Double up on your to-dos

If you’re not inclined to add forest bathing trips to your routine, hopefully you appreciate the benefits enough to at least find moments throughout the day to get outside. Instead of replacing existing tasks with nature time, try doubling up on tasks instead. If you like reading before bed, do it outside. 

If you exercise every day, take your workout to the grass and you’ll double the benefits of physical activity and nature exposure. The optimal amount of time to spend outdoors for its wellness benefits is 24 minutes per day, just enough time to get a workout in.

Take longer retreats

If you’re passionate about forest bathing, you might be interested in a longer excursion to the forest. A weekend trip to the wilderness can not only give you the mental reset you need to get more done, but it can also give you enough of an immune boost to last a month. Go camping, hit the Appalachian Trail, or rent a cabin for a weekend and see how much more productive you are come Monday morning.

Back to the beginning

I’d like you to go back to the top of this page and read that introductory poem again. Wow, right?

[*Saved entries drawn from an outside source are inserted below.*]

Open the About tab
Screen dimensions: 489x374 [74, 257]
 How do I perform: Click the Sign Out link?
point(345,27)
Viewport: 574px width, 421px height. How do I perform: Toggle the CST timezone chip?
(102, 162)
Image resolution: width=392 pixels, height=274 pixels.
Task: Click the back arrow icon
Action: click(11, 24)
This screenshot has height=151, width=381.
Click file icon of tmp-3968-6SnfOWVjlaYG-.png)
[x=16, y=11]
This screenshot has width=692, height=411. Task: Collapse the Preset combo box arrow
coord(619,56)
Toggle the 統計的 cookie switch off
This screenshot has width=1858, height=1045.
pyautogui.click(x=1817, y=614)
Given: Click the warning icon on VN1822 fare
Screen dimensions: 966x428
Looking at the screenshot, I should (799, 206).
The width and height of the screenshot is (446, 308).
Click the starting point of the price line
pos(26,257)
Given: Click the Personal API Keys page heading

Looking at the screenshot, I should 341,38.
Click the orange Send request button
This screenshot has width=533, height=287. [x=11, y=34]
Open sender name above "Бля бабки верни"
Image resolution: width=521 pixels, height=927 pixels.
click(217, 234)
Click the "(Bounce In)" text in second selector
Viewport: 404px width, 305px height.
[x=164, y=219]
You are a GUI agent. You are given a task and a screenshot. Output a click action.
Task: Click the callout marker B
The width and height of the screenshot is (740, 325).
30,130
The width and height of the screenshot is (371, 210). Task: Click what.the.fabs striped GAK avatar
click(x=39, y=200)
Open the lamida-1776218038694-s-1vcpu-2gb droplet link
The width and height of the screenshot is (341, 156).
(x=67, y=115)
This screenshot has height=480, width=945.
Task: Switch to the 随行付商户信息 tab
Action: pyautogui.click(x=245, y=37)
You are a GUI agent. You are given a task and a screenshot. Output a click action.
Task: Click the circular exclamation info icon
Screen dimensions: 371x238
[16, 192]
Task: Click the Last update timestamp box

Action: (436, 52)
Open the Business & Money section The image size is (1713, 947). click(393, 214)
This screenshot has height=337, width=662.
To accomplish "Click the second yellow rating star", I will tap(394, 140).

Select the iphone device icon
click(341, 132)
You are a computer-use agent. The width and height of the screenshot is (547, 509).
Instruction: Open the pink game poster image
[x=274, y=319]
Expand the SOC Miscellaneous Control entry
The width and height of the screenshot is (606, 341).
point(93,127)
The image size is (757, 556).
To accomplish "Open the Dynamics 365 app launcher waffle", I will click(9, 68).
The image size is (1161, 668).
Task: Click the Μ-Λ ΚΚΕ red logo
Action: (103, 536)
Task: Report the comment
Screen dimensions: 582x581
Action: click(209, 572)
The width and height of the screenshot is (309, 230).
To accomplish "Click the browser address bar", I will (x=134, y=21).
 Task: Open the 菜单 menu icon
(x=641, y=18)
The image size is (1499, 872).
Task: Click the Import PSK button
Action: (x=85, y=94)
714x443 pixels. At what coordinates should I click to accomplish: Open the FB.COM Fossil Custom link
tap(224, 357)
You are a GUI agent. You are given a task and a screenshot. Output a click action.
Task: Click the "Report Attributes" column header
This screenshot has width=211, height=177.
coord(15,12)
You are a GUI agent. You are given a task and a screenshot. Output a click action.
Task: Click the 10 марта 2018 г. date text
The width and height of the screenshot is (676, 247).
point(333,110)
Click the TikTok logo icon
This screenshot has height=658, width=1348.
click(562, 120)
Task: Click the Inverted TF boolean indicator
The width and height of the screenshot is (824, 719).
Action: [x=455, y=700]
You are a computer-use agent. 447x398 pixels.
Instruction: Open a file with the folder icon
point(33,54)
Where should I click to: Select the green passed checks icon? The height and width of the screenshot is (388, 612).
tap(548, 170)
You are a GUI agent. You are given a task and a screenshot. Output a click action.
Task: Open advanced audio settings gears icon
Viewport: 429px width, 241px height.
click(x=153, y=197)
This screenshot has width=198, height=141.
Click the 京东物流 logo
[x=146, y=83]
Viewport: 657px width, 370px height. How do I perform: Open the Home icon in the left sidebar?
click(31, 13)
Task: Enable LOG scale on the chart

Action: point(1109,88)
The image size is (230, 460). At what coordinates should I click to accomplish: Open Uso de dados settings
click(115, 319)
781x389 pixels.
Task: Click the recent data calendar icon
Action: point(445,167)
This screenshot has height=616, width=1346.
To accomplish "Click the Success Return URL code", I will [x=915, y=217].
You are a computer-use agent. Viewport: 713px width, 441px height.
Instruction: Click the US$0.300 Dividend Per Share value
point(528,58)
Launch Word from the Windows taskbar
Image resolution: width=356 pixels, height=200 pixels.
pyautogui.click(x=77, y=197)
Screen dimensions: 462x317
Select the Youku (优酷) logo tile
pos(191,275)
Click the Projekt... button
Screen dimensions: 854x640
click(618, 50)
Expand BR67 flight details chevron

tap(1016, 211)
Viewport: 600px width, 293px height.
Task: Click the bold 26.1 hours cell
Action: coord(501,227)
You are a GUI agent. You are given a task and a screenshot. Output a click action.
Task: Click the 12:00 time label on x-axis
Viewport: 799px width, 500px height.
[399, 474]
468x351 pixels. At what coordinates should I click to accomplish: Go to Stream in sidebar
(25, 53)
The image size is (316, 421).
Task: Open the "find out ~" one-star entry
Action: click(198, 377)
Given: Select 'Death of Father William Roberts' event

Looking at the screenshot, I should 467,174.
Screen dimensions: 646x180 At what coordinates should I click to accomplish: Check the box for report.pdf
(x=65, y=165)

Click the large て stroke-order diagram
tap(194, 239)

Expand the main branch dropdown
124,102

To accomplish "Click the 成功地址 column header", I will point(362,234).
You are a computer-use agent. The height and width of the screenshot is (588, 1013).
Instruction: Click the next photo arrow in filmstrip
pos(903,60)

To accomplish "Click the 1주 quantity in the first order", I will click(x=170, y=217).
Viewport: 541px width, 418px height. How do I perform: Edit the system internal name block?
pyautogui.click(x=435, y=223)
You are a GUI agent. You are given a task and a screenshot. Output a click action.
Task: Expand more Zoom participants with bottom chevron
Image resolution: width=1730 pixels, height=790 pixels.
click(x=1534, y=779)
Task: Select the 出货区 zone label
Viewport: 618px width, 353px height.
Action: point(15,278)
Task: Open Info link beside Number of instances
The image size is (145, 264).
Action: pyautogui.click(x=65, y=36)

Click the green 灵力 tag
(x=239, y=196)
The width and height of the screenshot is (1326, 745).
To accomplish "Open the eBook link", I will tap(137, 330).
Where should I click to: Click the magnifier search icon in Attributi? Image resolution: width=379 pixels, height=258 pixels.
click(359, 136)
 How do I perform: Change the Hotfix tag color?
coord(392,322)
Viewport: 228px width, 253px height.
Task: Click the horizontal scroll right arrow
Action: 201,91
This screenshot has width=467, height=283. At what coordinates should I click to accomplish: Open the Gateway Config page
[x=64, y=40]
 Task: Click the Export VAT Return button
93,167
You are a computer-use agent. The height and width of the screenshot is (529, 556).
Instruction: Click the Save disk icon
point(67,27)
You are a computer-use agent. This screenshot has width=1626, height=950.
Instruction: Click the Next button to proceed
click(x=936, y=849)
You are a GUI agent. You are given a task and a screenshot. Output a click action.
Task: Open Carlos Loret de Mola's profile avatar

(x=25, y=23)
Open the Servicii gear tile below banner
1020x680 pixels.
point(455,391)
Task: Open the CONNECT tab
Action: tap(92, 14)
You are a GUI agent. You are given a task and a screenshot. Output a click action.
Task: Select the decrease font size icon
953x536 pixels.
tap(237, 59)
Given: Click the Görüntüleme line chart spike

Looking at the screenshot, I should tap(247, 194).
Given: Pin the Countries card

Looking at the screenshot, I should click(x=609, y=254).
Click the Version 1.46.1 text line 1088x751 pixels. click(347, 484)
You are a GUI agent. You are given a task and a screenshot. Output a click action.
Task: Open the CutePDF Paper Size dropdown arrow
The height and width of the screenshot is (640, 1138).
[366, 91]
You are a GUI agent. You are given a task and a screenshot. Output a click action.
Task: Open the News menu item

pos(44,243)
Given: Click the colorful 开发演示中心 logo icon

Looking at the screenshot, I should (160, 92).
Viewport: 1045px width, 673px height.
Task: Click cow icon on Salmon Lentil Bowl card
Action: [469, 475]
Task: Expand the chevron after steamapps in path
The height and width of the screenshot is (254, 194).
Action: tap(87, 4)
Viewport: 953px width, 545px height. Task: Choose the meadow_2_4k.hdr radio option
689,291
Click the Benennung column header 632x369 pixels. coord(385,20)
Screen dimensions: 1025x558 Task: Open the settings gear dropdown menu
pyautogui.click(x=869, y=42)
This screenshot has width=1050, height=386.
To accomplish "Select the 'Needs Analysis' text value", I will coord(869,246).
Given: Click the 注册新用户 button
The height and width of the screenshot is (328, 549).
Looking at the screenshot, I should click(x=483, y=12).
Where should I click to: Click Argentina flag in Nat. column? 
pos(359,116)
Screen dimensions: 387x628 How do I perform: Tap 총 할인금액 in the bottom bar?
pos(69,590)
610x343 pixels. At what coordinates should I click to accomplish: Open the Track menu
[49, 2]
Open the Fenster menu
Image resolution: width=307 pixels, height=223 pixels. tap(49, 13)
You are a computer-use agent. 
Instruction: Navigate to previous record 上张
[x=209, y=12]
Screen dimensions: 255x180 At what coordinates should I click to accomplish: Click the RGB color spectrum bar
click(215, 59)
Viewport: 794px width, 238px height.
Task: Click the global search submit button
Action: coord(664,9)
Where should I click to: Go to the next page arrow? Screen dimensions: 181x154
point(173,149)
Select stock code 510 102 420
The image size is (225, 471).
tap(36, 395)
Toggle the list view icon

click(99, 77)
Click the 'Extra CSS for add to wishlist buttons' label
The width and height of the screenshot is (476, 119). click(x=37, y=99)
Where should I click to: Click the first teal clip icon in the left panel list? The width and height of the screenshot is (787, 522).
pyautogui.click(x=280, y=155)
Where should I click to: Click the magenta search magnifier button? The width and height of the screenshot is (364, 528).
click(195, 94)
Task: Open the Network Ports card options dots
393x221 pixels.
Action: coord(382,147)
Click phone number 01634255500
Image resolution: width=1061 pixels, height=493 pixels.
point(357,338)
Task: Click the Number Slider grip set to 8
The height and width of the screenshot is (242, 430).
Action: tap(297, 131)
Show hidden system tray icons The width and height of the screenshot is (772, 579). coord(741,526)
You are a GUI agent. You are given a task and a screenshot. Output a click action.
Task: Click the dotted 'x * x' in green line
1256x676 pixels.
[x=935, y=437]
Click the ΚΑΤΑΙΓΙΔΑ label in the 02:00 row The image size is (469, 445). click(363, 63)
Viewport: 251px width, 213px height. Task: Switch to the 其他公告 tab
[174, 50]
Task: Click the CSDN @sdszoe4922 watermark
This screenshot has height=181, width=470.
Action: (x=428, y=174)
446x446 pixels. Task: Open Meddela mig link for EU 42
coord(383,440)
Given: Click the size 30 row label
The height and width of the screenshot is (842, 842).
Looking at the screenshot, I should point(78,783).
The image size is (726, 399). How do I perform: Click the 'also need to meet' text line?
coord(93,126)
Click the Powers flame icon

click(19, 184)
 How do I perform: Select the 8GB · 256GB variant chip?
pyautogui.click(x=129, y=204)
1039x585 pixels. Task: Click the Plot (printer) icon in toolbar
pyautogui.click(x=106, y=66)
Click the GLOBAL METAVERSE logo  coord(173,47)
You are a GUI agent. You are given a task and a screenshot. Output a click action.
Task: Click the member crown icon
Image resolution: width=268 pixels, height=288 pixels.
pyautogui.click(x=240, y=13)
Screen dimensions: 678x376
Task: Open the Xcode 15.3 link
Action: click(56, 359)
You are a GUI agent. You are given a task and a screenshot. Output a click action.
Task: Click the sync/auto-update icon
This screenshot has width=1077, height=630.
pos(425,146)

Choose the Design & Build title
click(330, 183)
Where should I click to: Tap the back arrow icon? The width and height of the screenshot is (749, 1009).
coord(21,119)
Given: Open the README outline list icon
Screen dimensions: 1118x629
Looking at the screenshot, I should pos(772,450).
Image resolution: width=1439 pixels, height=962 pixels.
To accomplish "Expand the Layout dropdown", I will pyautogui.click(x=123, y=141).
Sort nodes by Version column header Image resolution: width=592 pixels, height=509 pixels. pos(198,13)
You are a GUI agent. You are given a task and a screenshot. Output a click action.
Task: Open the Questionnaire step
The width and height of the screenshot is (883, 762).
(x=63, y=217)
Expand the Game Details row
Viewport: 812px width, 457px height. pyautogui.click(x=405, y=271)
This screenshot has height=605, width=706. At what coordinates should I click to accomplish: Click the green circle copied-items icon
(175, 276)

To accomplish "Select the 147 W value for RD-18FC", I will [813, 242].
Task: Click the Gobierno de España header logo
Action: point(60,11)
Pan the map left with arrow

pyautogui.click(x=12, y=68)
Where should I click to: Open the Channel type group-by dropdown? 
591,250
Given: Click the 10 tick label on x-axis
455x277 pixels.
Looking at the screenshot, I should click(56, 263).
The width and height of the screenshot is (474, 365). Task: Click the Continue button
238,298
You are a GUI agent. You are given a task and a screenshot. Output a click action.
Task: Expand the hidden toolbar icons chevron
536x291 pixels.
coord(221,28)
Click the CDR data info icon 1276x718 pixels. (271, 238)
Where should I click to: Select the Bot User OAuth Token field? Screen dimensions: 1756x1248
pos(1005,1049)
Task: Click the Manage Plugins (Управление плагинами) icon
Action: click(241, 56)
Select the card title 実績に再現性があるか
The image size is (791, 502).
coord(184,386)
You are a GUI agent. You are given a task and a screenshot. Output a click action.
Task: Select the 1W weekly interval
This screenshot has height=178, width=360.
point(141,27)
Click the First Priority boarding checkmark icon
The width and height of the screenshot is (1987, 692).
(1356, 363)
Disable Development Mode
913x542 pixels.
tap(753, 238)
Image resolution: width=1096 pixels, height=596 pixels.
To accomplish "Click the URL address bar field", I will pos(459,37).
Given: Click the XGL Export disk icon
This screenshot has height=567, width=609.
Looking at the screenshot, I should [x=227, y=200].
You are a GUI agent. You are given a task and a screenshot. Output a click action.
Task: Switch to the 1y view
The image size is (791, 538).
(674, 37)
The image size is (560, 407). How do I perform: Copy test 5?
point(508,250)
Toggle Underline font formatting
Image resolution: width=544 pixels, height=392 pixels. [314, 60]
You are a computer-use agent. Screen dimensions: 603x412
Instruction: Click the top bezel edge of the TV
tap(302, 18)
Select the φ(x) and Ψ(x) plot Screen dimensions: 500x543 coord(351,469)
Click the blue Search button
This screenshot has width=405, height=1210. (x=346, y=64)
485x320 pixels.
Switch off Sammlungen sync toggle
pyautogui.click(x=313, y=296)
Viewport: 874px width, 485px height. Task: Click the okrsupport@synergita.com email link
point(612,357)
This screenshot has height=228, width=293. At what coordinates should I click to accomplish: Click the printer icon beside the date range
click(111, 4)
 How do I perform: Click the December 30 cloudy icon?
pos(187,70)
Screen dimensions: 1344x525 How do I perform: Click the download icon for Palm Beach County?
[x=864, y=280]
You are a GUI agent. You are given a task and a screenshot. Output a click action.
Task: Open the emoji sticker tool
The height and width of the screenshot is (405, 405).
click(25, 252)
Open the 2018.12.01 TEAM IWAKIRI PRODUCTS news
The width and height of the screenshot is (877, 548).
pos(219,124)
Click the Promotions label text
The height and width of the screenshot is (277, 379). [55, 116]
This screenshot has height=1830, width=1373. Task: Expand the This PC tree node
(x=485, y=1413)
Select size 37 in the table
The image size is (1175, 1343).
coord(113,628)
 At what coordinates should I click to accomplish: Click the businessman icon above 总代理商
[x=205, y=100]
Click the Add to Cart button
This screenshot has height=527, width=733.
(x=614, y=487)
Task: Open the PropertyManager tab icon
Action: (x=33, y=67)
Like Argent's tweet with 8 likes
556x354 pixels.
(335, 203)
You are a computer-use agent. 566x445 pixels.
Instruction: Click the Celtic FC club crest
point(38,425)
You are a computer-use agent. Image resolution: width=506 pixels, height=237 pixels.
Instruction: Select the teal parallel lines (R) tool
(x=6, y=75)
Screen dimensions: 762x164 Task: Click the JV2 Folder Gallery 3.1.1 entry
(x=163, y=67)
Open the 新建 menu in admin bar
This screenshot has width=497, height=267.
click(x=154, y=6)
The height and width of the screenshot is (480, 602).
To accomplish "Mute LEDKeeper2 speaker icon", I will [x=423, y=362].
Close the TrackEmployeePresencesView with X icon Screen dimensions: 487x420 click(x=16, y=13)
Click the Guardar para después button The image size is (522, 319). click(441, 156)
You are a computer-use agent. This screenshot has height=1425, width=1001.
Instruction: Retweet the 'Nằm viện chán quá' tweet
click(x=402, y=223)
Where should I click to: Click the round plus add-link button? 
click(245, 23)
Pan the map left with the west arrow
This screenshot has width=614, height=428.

We just discovered exactly how much meaning is infused into those few words. As we’ve seen, we really can do our best work if we make efforts to incorporate forest bathing into our weekly routines. We can actually get more done when we take breaks like these.

The trees, whether birch or cypress or maple, give us the respite we need to tackle our daily pursuits. All throughout human history, natural environments have helped shape and sharpen our instincts. The same body codes that helped humans hunt elk contain the secret weapons of our productivity today.